If a vendor proposes staying in the cloud for environmental reasons, verify:
- Which regions they use
- Whether accounting is market-based or location-based
- Whether workloads could move to higher-CFE regions without latency or compliance issues
Cloud platforms are often more energy efficient than legacy on-premise systems. But not all cloud regions are equal, and not all on-premise environments are outdated.
Distilled
Microsoft data shows Azure Compute can reduce power use by 52–79% compared with on-premises systems. Google Cloud Finland runs at 97% carbon-free hourly energy. Those are measurable outcomes.
Cloud repatriation is frequently driven by cost, from Dropbox’s reported $75 million savings to 37signals’ projected $10 million reduction over five years. Environmental claims require closer scrutiny.
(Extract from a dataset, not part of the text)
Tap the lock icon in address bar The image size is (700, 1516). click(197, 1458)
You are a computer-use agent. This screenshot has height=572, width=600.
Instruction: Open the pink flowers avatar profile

Legacy on-premise infrastructure with a PUE of 1.5–1.8 compared with high-efficiency cloud regions at 1.1 is not automatically a greener move.
For IT procurement teams, the environmental case for cloud repatriation requires location-based carbon data, PUE comparisons, utilisation assumptions, and grid-intensity verification. Without that level of detail, sustainability claims may hide a simpler cost story.